> [ABOUT THIS EXERCISE] The entries below contain a line with "Given: Select the 2025-05-14 axis date label" and a line with "Given: Click the Formats label". Quote exactly those two lines and all lines between them.

# # # # # # #

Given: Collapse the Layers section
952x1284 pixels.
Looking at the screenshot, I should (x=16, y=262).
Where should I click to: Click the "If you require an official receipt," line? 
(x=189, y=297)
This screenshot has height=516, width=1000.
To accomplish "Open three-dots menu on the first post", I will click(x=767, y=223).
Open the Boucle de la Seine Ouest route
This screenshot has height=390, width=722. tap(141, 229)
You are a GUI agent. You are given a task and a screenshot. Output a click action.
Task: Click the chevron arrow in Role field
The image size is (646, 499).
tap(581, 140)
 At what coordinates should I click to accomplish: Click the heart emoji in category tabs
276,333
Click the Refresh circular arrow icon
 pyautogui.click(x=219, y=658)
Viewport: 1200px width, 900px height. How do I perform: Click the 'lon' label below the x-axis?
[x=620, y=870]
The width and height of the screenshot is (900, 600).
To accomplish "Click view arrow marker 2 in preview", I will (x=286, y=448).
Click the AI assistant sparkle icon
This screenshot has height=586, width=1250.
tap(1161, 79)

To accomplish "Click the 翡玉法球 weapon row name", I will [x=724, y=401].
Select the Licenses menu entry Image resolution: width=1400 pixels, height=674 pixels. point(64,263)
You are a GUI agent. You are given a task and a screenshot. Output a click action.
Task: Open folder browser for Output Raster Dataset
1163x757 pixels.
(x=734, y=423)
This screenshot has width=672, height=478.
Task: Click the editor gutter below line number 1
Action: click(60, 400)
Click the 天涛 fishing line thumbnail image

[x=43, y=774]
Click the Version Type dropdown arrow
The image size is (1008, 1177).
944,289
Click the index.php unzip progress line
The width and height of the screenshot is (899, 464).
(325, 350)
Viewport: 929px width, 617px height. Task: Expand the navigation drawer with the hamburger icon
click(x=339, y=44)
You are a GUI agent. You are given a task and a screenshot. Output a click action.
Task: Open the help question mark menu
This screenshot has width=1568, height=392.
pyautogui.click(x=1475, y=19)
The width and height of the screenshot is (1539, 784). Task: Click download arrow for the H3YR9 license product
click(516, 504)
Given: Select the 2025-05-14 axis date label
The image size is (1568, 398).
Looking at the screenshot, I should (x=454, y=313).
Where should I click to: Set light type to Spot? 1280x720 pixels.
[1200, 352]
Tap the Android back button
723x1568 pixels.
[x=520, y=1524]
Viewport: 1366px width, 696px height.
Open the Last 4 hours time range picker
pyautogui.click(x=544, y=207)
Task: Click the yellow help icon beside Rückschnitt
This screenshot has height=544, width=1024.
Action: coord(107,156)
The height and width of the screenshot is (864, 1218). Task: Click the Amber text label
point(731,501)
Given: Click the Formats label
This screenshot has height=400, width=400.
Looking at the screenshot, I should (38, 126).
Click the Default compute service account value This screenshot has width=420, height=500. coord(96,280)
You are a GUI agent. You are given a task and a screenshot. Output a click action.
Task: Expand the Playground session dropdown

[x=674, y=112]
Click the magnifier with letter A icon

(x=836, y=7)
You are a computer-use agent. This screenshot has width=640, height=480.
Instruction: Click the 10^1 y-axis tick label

# # # # # # #

> [THE COMPLETED TASK]
Given: Select the 2025-05-14 axis date label
The image size is (1568, 398).
Looking at the screenshot, I should (x=454, y=313).
Where should I click to: Set light type to Spot? 1280x720 pixels.
[1200, 352]
Tap the Android back button
723x1568 pixels.
[x=520, y=1524]
Viewport: 1366px width, 696px height.
Open the Last 4 hours time range picker
pyautogui.click(x=544, y=207)
Task: Click the yellow help icon beside Rückschnitt
This screenshot has height=544, width=1024.
Action: coord(107,156)
The height and width of the screenshot is (864, 1218). Task: Click the Amber text label
point(731,501)
Given: Click the Formats label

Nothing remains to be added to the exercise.